Accompagnée par l’un des experts internationaux de l’OMS en matière de lutte contre la maladie, je me suis rendue dans un marché de la ville de Al Hadi , appelée « Five Mile City ». Ce que nous y avons vu a confirmé les rumeurs - à savoir que des médicaments se vendaient au marché noir à Bassora. Au milieu des ordures, de la vase et de l’eau stagnante, des femmes vendaient, sur de petites tables, des médicaments en vrac ou à l’unité. A l’une d’elles, nous avons demandé ce qu’elle recommandait contre la diarrhée et elle nous a tendu une boîte de comprimés. Mon collègue a demandé combien il fallait en prendre par jour. Les passants qui nous entouraient se sont mis à rire. Très sérieusement, elle a levé trois doigts pour indiquer trois fois par jour. Ce sont surtout des femmes, pour la plupart ne sachant ni lire ni écrire, qui s’adonnent à ce commerce. C’est ainsi qu’elles gagnent leur vie. Avec l’habitude, elles parviennent à reconnaître les médicaments et à savoir à quoi ils servent.

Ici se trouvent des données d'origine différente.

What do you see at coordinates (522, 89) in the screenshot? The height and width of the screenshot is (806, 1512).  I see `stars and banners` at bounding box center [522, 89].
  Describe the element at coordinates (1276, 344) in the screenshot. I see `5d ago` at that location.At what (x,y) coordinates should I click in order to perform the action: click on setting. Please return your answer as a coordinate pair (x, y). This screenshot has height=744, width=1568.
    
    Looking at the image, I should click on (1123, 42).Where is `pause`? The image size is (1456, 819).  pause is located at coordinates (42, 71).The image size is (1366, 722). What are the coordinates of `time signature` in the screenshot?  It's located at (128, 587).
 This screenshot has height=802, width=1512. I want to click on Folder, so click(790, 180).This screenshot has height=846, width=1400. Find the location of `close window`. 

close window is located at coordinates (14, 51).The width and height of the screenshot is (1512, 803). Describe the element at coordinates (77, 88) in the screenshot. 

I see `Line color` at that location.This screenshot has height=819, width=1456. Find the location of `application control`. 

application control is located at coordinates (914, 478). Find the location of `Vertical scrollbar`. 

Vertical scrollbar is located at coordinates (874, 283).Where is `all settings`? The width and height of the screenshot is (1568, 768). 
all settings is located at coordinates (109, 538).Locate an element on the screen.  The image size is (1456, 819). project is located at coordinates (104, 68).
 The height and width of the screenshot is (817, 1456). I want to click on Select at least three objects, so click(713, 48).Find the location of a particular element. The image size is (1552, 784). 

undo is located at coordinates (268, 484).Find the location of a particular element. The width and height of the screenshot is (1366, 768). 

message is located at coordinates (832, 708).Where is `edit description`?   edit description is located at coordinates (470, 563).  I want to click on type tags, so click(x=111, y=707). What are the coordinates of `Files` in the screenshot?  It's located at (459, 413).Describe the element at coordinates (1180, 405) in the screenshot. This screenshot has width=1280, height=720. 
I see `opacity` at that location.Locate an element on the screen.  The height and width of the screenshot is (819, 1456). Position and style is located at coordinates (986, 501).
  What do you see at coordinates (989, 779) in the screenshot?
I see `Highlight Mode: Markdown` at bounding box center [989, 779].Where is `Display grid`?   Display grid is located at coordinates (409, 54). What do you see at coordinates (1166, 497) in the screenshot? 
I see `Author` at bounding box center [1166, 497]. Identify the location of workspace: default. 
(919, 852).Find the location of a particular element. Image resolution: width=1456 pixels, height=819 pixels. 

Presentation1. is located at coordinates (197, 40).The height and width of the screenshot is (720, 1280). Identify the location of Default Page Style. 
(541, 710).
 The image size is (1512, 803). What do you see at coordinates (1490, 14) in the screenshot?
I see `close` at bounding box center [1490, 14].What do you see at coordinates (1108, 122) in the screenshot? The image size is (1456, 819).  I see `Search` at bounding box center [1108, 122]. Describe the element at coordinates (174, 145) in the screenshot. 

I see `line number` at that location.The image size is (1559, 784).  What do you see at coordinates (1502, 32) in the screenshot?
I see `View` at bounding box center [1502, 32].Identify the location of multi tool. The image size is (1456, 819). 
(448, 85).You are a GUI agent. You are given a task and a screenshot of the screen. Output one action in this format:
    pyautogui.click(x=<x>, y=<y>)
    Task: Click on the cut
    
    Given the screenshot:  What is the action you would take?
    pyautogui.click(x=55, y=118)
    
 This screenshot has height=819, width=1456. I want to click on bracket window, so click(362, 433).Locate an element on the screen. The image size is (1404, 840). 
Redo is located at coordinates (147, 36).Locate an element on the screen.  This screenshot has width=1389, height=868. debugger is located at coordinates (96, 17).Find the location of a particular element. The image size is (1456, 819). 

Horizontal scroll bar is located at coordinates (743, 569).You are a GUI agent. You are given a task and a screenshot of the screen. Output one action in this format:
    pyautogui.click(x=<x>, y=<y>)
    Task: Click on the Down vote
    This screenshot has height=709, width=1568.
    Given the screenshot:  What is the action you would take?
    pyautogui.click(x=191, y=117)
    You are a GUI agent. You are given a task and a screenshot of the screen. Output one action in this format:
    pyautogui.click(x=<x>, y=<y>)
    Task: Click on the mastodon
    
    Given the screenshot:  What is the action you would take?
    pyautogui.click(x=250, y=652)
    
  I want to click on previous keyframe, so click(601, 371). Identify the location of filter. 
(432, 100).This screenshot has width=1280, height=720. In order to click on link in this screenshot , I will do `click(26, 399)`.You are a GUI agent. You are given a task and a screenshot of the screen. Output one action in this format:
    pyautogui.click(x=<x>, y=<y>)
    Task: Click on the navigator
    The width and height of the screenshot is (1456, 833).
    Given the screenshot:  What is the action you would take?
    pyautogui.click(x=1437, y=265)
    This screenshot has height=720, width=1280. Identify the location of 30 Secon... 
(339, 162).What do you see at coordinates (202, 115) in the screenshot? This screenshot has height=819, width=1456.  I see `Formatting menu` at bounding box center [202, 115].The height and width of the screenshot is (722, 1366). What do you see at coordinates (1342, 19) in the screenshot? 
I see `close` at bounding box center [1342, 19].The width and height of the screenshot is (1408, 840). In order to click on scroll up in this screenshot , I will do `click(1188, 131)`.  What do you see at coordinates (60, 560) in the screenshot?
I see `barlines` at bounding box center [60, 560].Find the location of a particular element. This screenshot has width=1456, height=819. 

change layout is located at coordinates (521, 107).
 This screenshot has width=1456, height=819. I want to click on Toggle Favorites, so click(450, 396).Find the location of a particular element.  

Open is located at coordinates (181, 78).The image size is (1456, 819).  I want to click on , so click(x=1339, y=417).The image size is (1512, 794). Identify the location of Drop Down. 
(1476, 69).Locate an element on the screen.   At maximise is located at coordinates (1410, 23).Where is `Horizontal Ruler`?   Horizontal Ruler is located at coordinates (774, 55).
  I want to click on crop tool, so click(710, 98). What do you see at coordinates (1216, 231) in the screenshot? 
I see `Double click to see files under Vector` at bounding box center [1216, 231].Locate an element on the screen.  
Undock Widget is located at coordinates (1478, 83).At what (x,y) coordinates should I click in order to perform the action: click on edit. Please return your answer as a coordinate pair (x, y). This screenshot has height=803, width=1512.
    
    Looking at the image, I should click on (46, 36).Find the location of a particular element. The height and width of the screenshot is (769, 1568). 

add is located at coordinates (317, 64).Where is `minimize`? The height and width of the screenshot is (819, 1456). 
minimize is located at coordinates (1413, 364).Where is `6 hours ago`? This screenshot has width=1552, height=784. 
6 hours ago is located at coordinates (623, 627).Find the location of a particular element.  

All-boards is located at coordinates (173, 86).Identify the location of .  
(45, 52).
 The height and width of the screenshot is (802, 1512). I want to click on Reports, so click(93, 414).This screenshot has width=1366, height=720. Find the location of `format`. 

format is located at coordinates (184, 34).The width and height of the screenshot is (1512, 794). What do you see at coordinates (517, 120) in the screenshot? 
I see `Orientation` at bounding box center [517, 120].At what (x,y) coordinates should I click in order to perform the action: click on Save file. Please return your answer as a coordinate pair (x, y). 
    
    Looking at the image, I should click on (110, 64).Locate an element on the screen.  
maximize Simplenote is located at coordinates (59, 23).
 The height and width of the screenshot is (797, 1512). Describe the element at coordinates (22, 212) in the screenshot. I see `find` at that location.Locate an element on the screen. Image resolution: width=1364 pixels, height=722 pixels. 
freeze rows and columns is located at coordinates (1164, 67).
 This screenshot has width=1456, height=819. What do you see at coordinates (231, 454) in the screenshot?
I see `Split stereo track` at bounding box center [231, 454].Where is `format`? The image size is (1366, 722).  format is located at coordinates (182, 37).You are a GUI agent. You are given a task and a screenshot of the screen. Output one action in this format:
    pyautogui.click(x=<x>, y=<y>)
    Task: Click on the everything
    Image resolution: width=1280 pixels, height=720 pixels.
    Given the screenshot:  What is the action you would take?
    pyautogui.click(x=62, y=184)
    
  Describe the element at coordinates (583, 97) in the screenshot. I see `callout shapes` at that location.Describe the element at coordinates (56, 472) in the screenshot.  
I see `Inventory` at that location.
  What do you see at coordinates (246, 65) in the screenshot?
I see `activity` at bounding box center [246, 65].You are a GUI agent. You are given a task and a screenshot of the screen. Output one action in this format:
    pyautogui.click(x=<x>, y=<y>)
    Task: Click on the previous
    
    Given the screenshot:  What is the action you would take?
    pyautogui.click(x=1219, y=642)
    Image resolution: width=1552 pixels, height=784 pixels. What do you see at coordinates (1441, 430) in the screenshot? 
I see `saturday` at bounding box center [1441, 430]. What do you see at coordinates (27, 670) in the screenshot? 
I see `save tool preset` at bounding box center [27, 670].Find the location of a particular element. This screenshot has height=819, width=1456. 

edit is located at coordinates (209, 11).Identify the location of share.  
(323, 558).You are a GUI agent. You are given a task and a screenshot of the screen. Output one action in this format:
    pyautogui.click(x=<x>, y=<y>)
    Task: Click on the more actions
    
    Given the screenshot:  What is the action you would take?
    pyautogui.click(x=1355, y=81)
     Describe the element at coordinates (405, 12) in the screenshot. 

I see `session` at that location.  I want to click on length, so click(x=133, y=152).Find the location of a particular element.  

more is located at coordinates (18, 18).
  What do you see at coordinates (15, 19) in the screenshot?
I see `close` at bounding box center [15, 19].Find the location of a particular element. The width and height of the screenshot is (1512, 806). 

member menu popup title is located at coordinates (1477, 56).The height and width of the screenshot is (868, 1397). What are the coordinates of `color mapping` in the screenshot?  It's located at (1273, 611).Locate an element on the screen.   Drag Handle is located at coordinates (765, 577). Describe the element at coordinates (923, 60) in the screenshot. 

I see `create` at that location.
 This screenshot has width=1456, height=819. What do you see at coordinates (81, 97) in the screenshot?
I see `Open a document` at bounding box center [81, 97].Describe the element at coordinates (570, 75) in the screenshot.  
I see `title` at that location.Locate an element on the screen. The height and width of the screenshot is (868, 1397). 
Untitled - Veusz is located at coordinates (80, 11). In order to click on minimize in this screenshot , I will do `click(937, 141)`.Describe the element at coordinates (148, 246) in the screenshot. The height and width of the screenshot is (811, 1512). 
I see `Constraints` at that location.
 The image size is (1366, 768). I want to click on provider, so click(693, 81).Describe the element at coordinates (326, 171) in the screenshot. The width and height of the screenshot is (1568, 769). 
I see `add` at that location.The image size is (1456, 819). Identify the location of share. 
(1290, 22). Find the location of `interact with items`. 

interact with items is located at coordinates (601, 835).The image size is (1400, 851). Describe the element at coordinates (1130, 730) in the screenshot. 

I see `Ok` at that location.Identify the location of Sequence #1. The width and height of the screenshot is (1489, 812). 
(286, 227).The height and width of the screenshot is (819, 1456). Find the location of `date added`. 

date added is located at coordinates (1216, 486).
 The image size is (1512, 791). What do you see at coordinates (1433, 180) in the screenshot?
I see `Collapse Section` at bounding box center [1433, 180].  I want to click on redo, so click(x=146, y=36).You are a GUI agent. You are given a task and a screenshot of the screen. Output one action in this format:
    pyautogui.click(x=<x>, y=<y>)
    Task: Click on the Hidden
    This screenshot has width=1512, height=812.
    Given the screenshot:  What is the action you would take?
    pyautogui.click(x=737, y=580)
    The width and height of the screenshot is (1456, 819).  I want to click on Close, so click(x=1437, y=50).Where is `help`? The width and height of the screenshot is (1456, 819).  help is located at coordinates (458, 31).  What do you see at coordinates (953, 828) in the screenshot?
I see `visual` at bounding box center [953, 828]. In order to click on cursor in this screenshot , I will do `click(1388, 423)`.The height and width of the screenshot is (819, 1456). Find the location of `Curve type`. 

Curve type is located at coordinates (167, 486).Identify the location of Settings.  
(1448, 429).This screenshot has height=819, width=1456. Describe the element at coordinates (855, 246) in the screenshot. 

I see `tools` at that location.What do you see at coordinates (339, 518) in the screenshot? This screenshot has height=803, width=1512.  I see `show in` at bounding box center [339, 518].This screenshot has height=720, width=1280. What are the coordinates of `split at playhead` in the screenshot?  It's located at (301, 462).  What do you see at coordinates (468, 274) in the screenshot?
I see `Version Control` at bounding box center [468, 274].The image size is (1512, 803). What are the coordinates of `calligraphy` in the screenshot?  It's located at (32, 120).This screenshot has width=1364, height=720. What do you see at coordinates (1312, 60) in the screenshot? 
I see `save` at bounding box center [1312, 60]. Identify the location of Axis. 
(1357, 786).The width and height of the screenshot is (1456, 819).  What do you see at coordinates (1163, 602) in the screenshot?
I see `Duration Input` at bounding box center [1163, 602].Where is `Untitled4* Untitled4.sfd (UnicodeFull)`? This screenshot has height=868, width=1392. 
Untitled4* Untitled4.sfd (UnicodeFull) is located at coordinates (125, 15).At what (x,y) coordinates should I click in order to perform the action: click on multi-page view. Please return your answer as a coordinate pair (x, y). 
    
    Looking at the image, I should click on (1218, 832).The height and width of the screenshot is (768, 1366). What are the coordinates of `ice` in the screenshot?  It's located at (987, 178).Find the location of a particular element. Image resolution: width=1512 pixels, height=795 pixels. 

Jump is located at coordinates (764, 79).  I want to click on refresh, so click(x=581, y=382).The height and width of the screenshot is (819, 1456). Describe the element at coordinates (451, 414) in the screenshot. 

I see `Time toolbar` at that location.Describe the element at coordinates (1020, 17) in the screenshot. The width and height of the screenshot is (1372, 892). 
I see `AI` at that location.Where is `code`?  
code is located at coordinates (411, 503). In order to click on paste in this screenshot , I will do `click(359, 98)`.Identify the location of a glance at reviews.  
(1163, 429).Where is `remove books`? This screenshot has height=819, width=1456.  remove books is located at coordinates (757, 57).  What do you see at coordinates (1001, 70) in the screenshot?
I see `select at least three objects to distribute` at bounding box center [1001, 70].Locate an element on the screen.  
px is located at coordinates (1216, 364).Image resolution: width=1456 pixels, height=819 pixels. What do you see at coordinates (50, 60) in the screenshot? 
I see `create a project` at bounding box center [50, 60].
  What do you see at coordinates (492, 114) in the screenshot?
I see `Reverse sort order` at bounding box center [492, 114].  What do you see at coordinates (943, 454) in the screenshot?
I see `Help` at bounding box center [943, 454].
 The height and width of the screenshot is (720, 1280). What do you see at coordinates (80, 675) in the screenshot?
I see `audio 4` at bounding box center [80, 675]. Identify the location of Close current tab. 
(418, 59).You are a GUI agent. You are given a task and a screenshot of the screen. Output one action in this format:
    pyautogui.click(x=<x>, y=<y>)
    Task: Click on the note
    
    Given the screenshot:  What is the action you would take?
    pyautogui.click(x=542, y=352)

Nous avons interrogé les autorités sanitaires locales au sujet de ce trafic. Nombre des « traitements » mettent actuellement en danger la vie des gens. Ce commerce remonterait à plusieurs années. « Lorsque nous, médecins, prescrivons des médicaments, les patients veulent savoir exactement comment il faut les prendre. Au lieu d’aller à la pharmacie, ils préfèrent les acheter moins cher, au marché noir. » Sur le marché, en effet, les médicaments sont vendus moitié prix. C’est un commerce prospère à Bassora où les problèmes de santé et la pauvreté sont très répandus. Les médicaments proviennent de sources diverses, des pillages qui ont eu lieu pendant plusieurs semaines, ou des vols commis dans les centres de santé.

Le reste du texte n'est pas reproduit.